Clenora F. Hudson-Weems, the leading scholar in Africana womanism, will speak at William Woods University Wednesday, Jan. 27, in conjunction with Martin Luther King Day events. (Note, this was originally scheduled for Jan. 20, but was postponed due to the weather.)
Her talk, at 8:30 a.m. in the Ivy Room on the lower level of Tucker Dining Hall, is sponsored by the Office of Multicultural Affairs and the Multicultural Affairs Club. It is free and open to the public.
An African-American author and academic, Hudson-Weems is a professor of English at the University of Missouri.
She will cover several topics in her speech: History, today and yesterday; Diversity in the Academy; and Mental Power: A Journey in Connecting the Dots: Dr.
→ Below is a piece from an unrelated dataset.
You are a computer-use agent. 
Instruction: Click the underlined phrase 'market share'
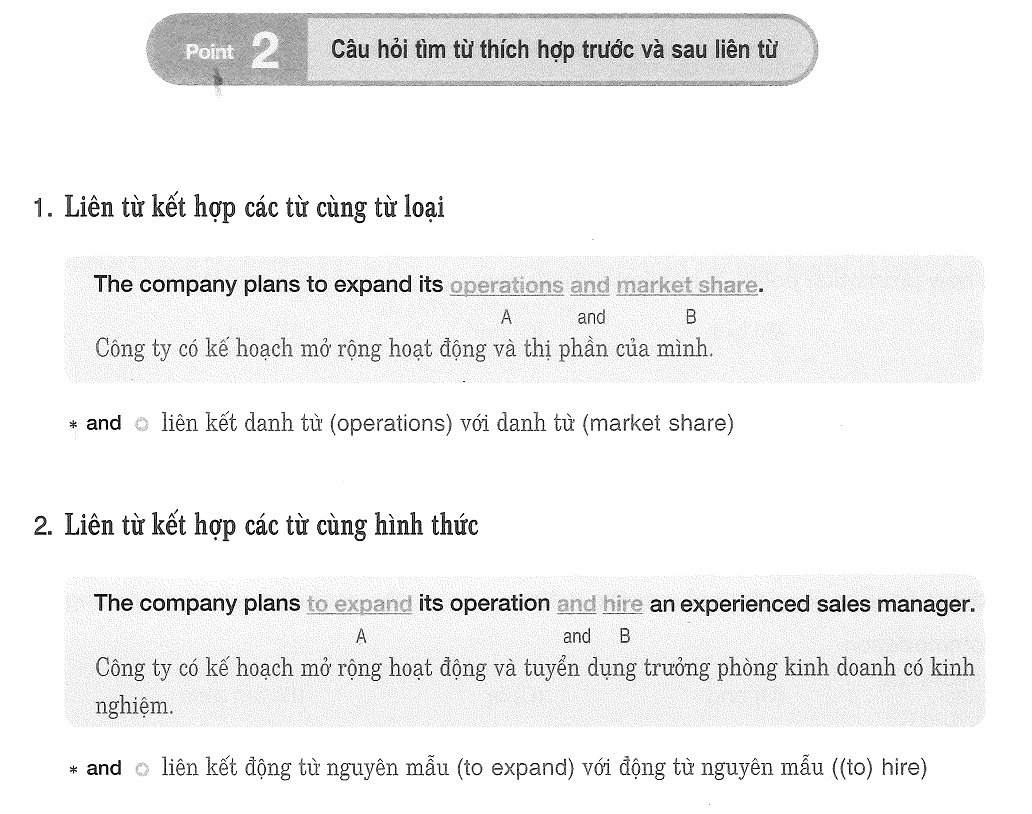(x=686, y=286)
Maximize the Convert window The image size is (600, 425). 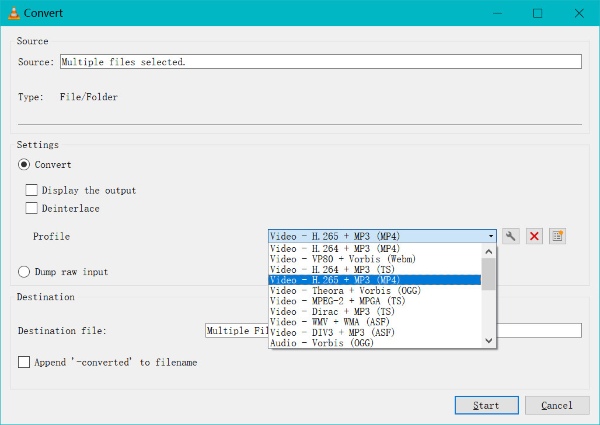pyautogui.click(x=537, y=13)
King, Rosa Parks and Emmett Till (a trilogy) and Today’s Movement—Black Lives Matter; Cultural Diversity and Dr. W.E.B. Du Bois; and the Power of Words and Attitudes in Shaping Our Destinies.
Africana womanism is a term she coined and conceptualized in the late 1980s to consider more accurately and critically the experience of African women and women of African descent in relation to race, women, socio-economic, political and cultural matters.
Hudson-Weems earned a Bachelor of Arts degree at LeMoyne College, a Master of Arts degree at Atlanta University and a Ph.D. at the University of Iowa. She also has a Certificate of French Studies from L’Université de Dijon, France.
A recipient of National Endowment for the Humanities and Ford Fellowships, she was awarded the Toni Morrison Society Book Award. In 2000, she initiated and launched the nation’s first Africana Concentration (Africana Literature, Literary Criticism and Theory) for graduate degrees in English.